Anyway, we saw an interesting one last week in samples from mouse hepatocytes. The mass was +162 and the parent compound contained a nice juicy N-methyl group. Our initial guess was demethylation + glucuronidation. Unfortunately the supplementary evidence didn't support this as there was no cleavage back to demethylated parent and the characteristic fragmentation of the glucuronic acid moiety (e.g. loss of water and carbon dioxide) didn't occur. Having learned a lesson we checked higher masses and there was absolutely no sign of a mass consistent with a glutathione conjugate (with or without demethylation). Since the sample was from hepatocytes we wondered if there could be quantitative cleavage by GGT to the cysteinyl glycine conjugate of the demethylated metabolite. This is unlikely but in fact Jösch and co-workers (1998) report that the liver can take a glutathione conjugate all the way through to a mercapturic acid derivative (who needs kidneys!). So this was unlikely but possible. We were resigning ourselves to purifying enough for NMR when my associate found a literature precedent for metabolism of the subgroup we suspected was important in our molecule. He ordered some new cofactors and tried an in vitro conjugation reaction. Bingo! The metabolite turns out to be the direct N-glucoside. This route is comparatively rare in humans, rats and dogs etc. but mice seem to favour it a lot. Now that my eyes have been opened, the more I look in the literature the more I see that mice are associated with glucosidation of some series of compounds. This is not a fact of which I was previously aware. I am familiar with the other R.T. Williams era rules ("cats don't make glucuronides", "pigs don't make sulphates", "dogs are poor acetylators" etc.) but there's always one more rule to learn

I find it fascinating that the same UGT enzymes that catalyse glucuronidation also catalyse glucosidation. The odd thing is that the aglycone appears to determine/bias the nature of the conjugate, so for some compounds the mice are making glucuronides instead even though the cofactors are presumably still present at the same ratio. One fact I haven't been able to glean from the literature is the relative concentrations of UDP-glucose and UDP-glucuronic acid in the endoplasmic reticulum lumen. It seems that two separate transporters are responsible for their presence there but I don't know enough about the kinetics to model what is happening.

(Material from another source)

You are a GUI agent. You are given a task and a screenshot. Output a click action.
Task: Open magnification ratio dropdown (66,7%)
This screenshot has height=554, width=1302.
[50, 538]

Human FMO6: This gene passes the simple functional test in that it can be transcribed and doesn't contain premature stop codons or any other nastiness. However there is almost certainly no active FMO6 protein generated due to horribly inefficient RNA processing generating all sorts of odd transcripts. This was originally reported in 2002 by Hines and co-workers and, more recently, Hernandez et al. (2004) have suggested that FMO6 be reclassified as a pseudogene. Unless bioinformatics programs become very good at the quantitative assessment of splicing then gene/pseudogene distinctions will have to be made at the functional level rather than simply relying on predicting inactivating truncations.

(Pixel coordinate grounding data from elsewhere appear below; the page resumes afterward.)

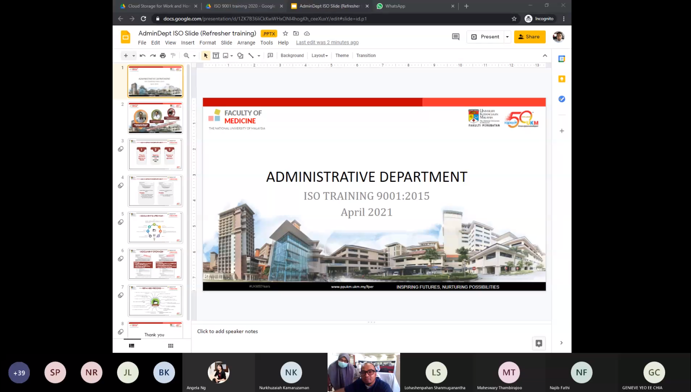Image resolution: width=691 pixels, height=392 pixels.
Task: Switch to grid view of slides
Action: [x=171, y=346]
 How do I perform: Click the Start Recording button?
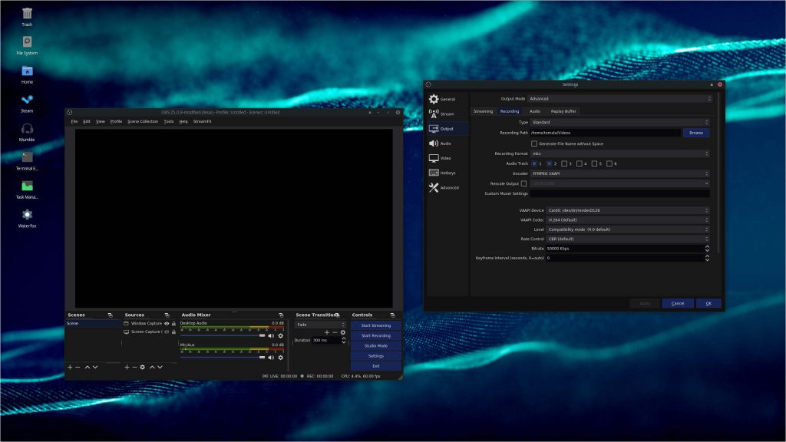pyautogui.click(x=375, y=335)
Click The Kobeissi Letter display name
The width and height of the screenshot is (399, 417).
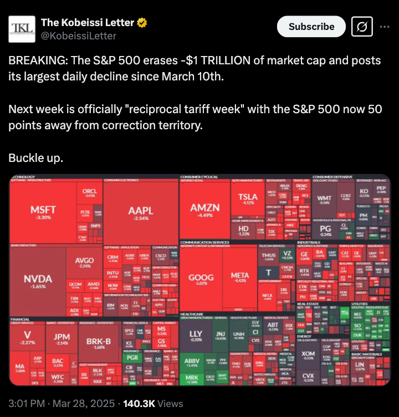click(88, 23)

CYP2D7: This was originally classified as a pseudogene as the genomic sequences available indicated that no active protein should be produced. This changed earlier this year when Pai et al. found that a frameshift mutation could result in a functional transcript being generated by tissue selective splicing in the brains of half of the individuals they examined. This may eventually lead to CYP2D7 being reclassified as the 58th human cytochrome P450 enzyme. This expression of CYP2D7 in the brain could also be functionally important as CYP2D7 is more efficient than CYP2D6 at converting codeine to morphine.

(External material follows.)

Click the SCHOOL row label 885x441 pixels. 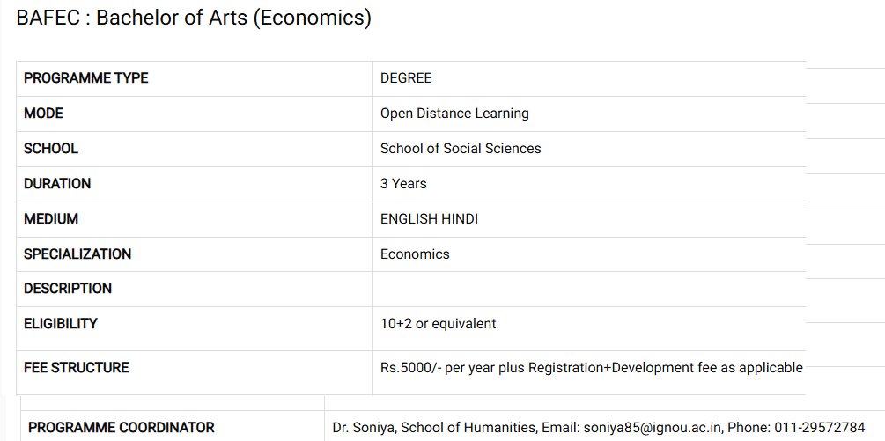point(51,149)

We'll have to wait and see if FMO6 is "downgraded" to a pseudogene and/or CYP2D7P loses its 'P'.

The reference in question is Burk et al. (2002) and is a fascinating read. The mRNA levels are still much lower than those for CYP3A4 but considering the interesting substrate specificity of CYP3A7 I think the relevance will be toxicologic rather than pharmacokinetic.

Mother nature is always fascinating.